Seguir-se-ia um almoço de casamento capaz de alimentar meia Inglaterra e depois horas de brindes e
demoradas despedidas. E tudo o que ela mais desejava era ver-se sozinha com o marido…
– Ora, não te queixes – soou a voz divertida da irmã nas suas costas. – Uma de nós tinha de ter um
casamento como deve ser. Bem podes ser tu.
Daisy voltou-se para se deparar com Lillian, Annabelle e Evie atrás de si.
– Eu não me ia queixar… Estava só a pensar como teria sido mais fácil fugir para me casar em
Gretna Green.
– Isso teria sido muito pouco original, querida, considerando que, tanto a Evie com eu, ambas o
fizemos antes de ti.
– E a menina teve uma cerimónia linda! – disse Annabelle.
– E comprida – foi o comentário desencantado de Daisy. – Sinto-me como se tivesse estado horas
de pé a conversar.
– Mas é que esteve mesmo – fez-lhe ver Evie. – Agora venha connosco: vamos ter uma reunião de
solteironas.
– Agora?! – indagou Daisy desconfiada ao olhar as expressões animadas das amigas. – Mas não
podemos. Todos nos aguardam para o almoço.
– Ora, deixa que aguardem – disse Lillian bem disposta.
Pegou em Daisy pelo braço e puxou-a para fora do amplo hall de entrada.
Ao dirigirem-se a uma antecâmara que levava à salinha dos pequenos-almoços, cruzaram-se com
Lord St. Vincent que seguia na direção contrária. Elegante, mesmo deslumbrante, no seu traje formal,
ele deteve-se, acariciando Evie com um sorriso especial.
– As meninas parecem fugir de alguma coisa – observou ele.
– E estamos mesmo – respondeu Evie ao marido.
St. Vincent enlaçou-a pela cintura, indagando num sussurro conspiratório:
– E onde vão, se é que posso saber?
Evie pensou por um momento:
– Vamos pôr pó de arroz no nariz da Daisy.
O visconde olhou Daisy, desconfiado:
– E são necessárias quatro de vós? Para um narizinho tão pequeno…

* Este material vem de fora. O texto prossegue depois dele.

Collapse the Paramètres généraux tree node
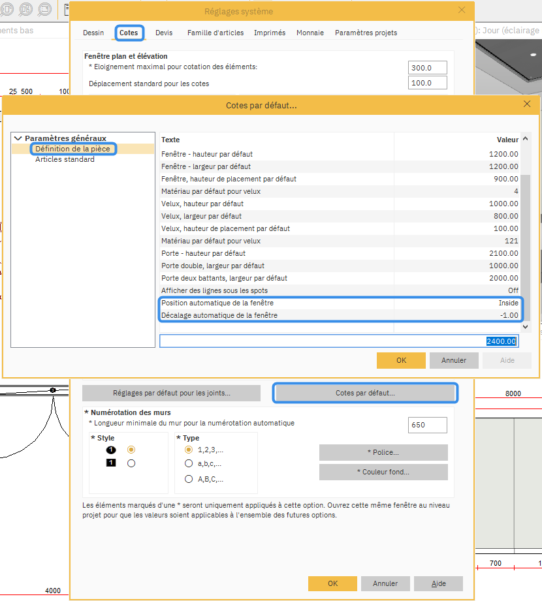click(18, 138)
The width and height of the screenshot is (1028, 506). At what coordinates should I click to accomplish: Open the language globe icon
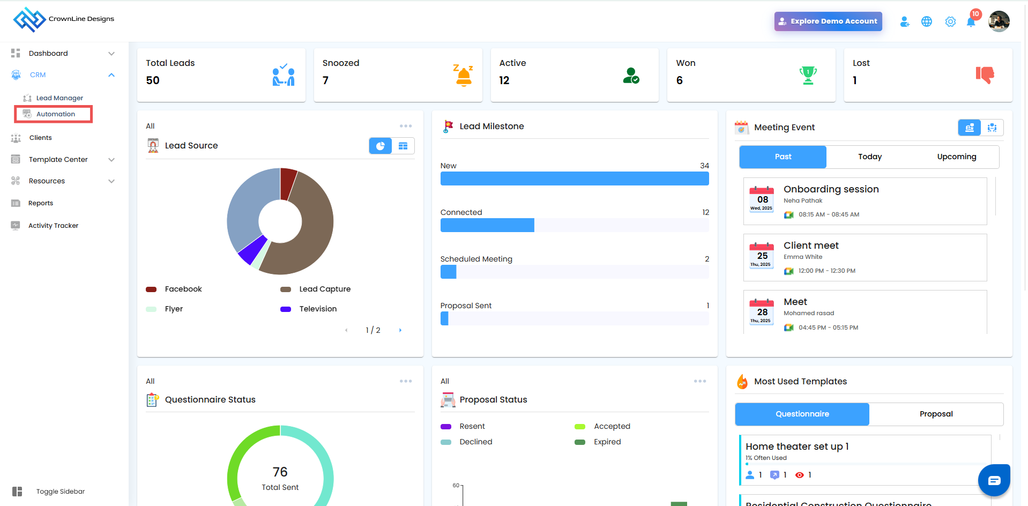(x=926, y=22)
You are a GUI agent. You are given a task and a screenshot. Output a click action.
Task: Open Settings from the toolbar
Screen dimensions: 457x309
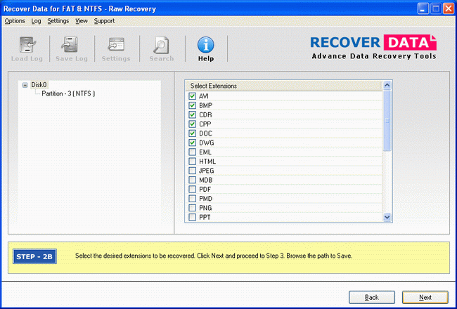116,46
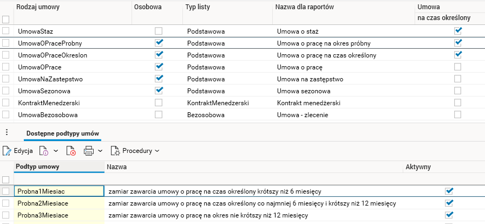Select the KontraktMenedzerski row checkbox
This screenshot has width=485, height=224.
[6, 103]
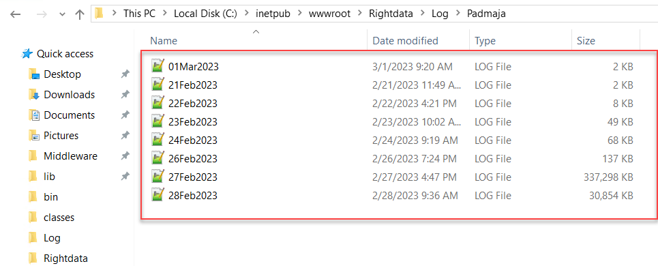Click the pin icon beside Middleware
This screenshot has width=658, height=266.
(125, 156)
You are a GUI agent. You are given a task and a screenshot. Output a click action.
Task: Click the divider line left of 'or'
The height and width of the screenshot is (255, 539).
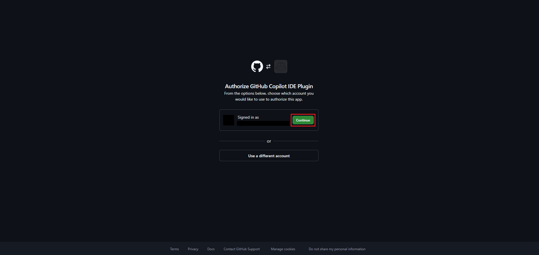coord(242,141)
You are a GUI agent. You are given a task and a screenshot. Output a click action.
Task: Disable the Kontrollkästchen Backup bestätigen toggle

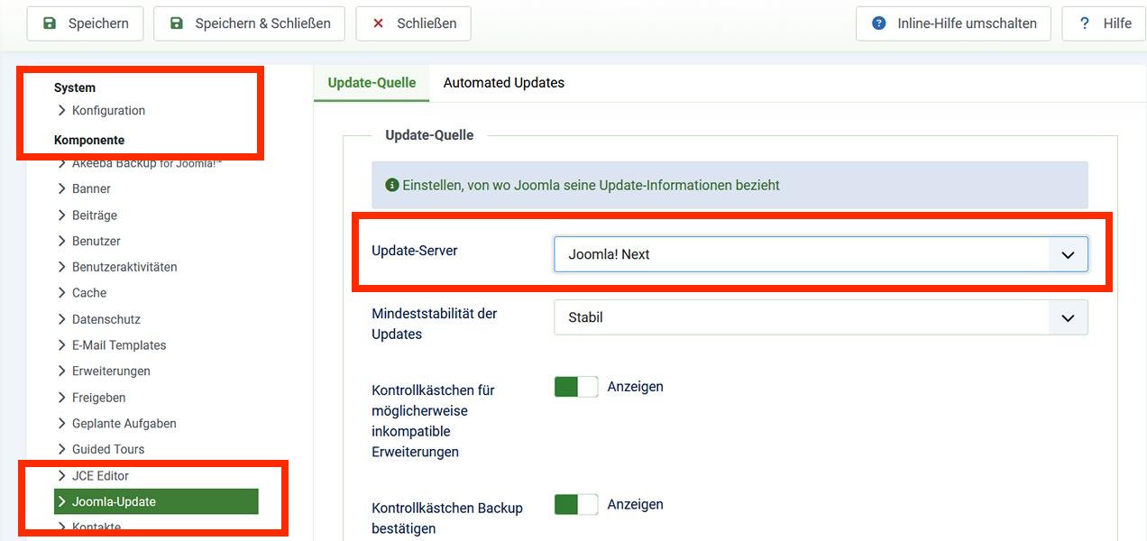[575, 504]
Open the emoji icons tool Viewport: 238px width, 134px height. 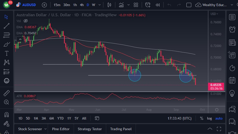coord(7,81)
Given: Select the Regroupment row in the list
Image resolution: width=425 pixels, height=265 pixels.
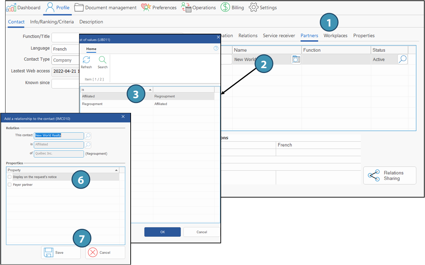Looking at the screenshot, I should coord(92,104).
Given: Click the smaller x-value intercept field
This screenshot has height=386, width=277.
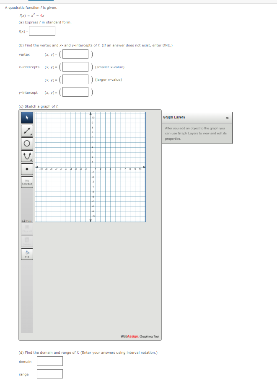Looking at the screenshot, I should 76,67.
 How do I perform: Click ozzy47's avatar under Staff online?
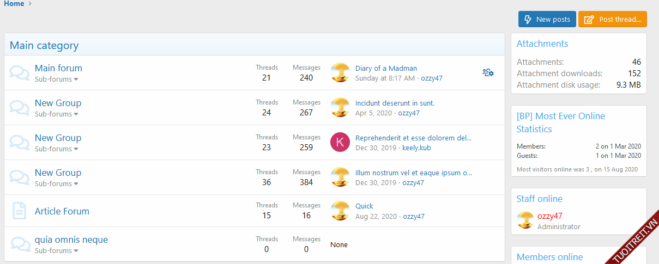tap(525, 220)
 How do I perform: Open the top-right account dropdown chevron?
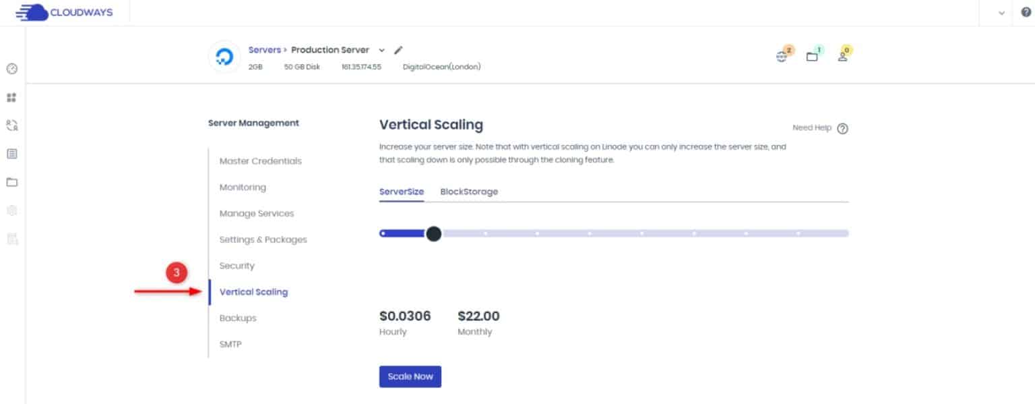tap(1001, 13)
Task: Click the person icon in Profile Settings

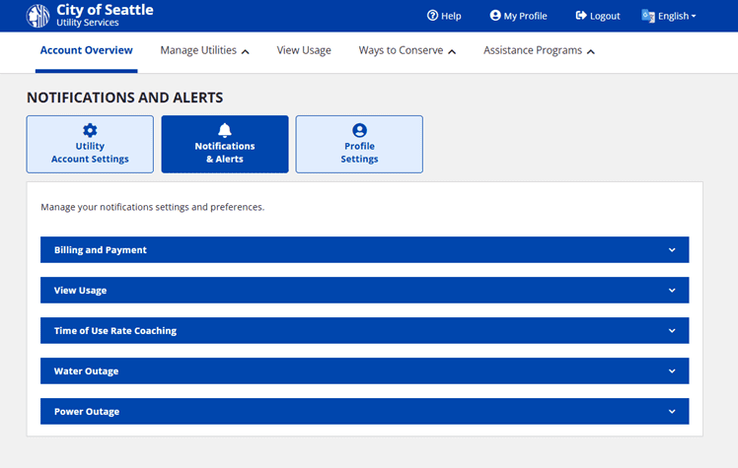Action: pyautogui.click(x=359, y=130)
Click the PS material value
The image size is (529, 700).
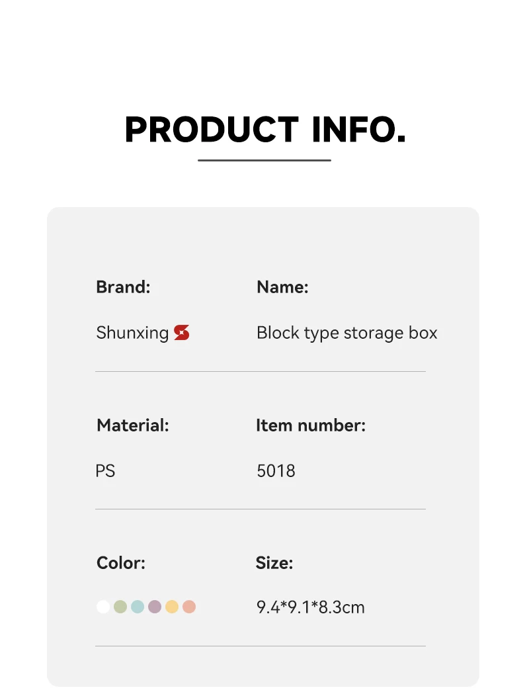(x=105, y=471)
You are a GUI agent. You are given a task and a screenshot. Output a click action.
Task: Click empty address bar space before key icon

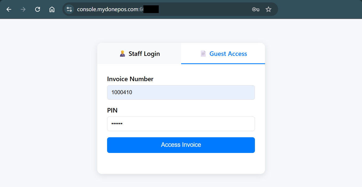tap(205, 10)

– Serão apenas uns minutos, my lord – disse Evie. – Poderia apresentar desculpas por nós?
St. Vincent riu simpaticamente:
– Isso é o que não falta, minha querida.
Antes de a deixar ir, virou-a de frente para si e beijou-a na testa. Por um curtíssimo instante, num
gesto subtil afagou-lhe o ventre.
Ninguém pareceu reparar, mas Daisy viu e entendeu logo do que se tratava. A Evie tem um
segredo, pensou. E sorriu.
Levaram Daisy para a estufa de laranjeiras, onde a tépida luz de outono brilhava pelas janelas e o
aroma a citrinos e folha de louro perfumava intensamente o ambiente. Lillian tirou a Daisy o seu
pesado véu e o ramo de flor de laranjeira e pô-los de lado numa cadeira.
Numa mesa ao centro estava uma salva de prata com uma garrafa de champanhe gelada e quatro
flutes de cristal.
– Este é um brinde especial para ti, querida – disse Lillian, enquanto Annabelle enchia os copos e
os distribuía. – Ao teu final feliz. Como tiveste de esperar mais tempo do que nós, julgo até que
mereces a garrafa inteira… Mas de qualquer modo, vamos partilhá-la contigo.
Daisy agarrou no fino pé de cristal:
– Deve ser um brinde para todas nós. Ao fim e ao cabo, há três anos tínhamos a pior expectativa
de casamento que se podia imaginar. Nem sequer nos convidavam para dançar… E agora, vejam
como as coisas se compuseram tão bem para todas nós!
– E tudo o que bastou foi algum comportamento tortuoso e uns escândalos aqui e ali – disse Evie,
rindo.
– E a nossa amizade – acrescentou Annabelle.
– Brindemos pois à amizade – disse Lillian com a voz subitamente embargada.
E os quatro copos tocaram-se num momento perfeito.